Wow, lapses in blogging have become the norm for me. I told Oscar recently that I missed blogging, and feel I haven’t had a substantial e-space to work out stuff needing working out. I am guilty of becoming the kind of social networking person I dislike — posting up quickie FB updates, oftentimes with minimal context, and oftentimes with very little conversation. The good news is that while kicking my ass, teaching is going very well. I suppose that’s become my space to work stuff out, engage in the kind of necessary dialogue about community and literature.
Earlier this morning, I was revisiting my lecture notes for this evening’s Pinay Lit class. We are talking about Pinays in war; last time we talked about “comfort” women narratives, including Ruth Elynia Mabanglo’s “The Ballad of Lola Amonita,” and while this was a grave downer, I shifted the conversation towards survival and survivors, differentiating these from victimhood and victims. I went back to M. Evelina Galang’s question about the “comfort” women in her Kartika Review interview — “what do these surviving lolas know that our youth do not.” These women have not only survived. “They tell the stories to protect the generation coming after them.” And so this is how we ended our class last time, talking about the ways in which we as the next generations are protected by these lolas’ stories.

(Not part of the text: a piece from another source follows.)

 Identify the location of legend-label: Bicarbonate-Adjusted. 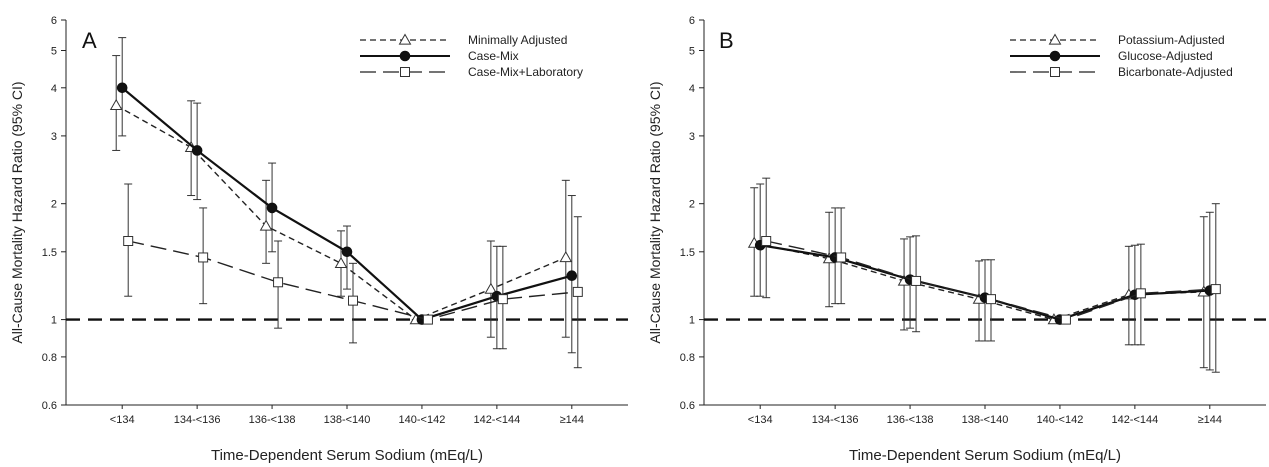
(1176, 72).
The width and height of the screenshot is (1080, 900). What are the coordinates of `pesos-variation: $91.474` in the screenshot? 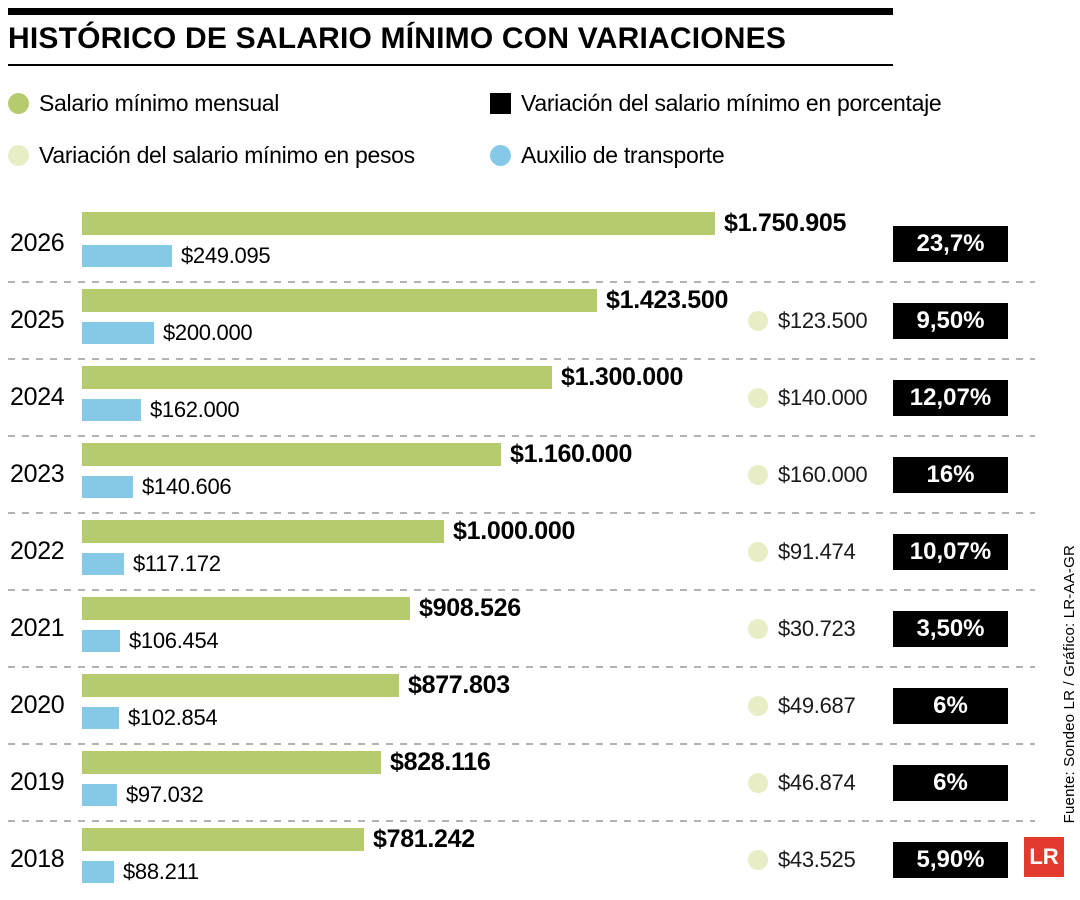 It's located at (802, 552).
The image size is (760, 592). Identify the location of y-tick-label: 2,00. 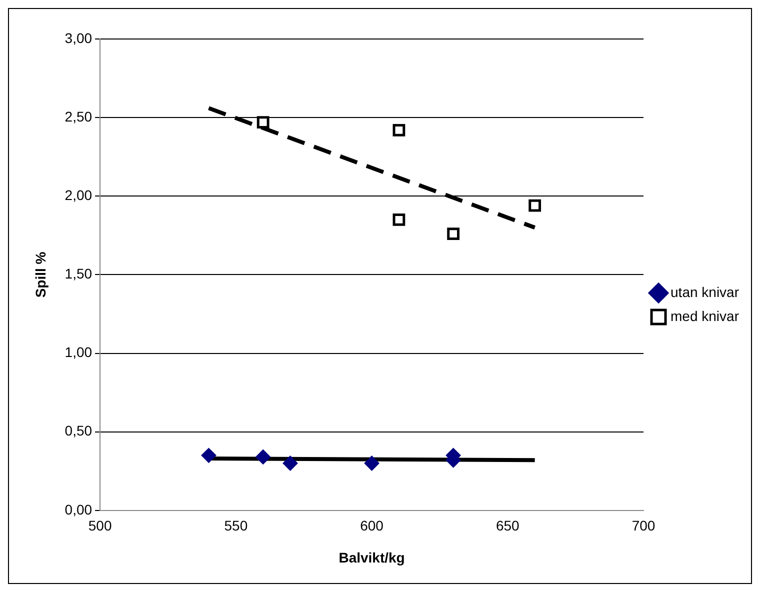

We also talked about Pinayism, as we recently had Allyson Tintiangco-Cubales and Jocyl Sacramento present to us on Pinayism and Literature. If Pinayism is a process of growth from pain, and entails centering the Pinay, her narrative and experience, humanizing Pinay experience, and if Pinayism is also a pedagogy, then the lolas, and their act of telling us their stories, are Pinayists, mentoring the younger generations, and so is Evelina Galang.
Today, we will talk about Colonel Yay Panlilio, a Colorado-born, mestiza Filipina American WWII guerrilla. I am struck by her current obscurity, especially given the dearth of Filipina American narratives from the earlier part of the century. It is this dearth which Jean Vengua mentions when she presents to us Helen Rillera’s impassioned opinion pieces/essays on being a Filipina in a 1930’s Filipino society, at the Commonwealth Cafe website (not linking to it now because it’s telling me, “You got hacked.”).
So, if there was this Pinay, writing about her life as a woman in war, published in the USA in 1950, which was the original publication date of The Crucible: An Autobiography by Colonel Yay, Filipina American Guerrilla (NY:The Macmillan Company, 1950), then why are we not all over this book? Some perspective: even Carlos Bulosan’s America is in the Heart (1946) fell into obscurity, from which it was rescued by Asian American Studies folks in the 1960’s-1970’s. And it’s been in print ever since, unlike his awesome The Laughter of My Father (1946).
Colonel Yay Panlilio’s book has indeed recently been reprinted by Rutgers University Press (2010), and this is very much the work of Professor Denise Cruz, whose introduction I’ve told my students will serve as a guide through Panlilio’s narrative. There surely is a lot to discuss in terms of how she portrays or represents herself, and even her author photos are telling. Yay and her husband (original publication), Yay and her children (2010 publication).
But my point here is this: As I’ve found myself writing in my lecture notes, “What are the consequences of forgetting?” Cruz brings up the plight of the “comfort” women fighting for official recognition, an official apology, and reparations. In this country, our Filipino American WWII veterans are still fighting for full veterans’ benefits. Yes, as Filipino Americans have grown accustomed to saying, Filipinos are the forgotten Asian Americans. Filipinos are forgotten. But as I have also found myself writing in my lecture notes, “If we forget our own, then why do we expect others to remember us?”
I am starting to understand that my teaching Pinay Lit is both an ongoing process of recovery of lost or buried voices, and an attempt against forgetting in the first place.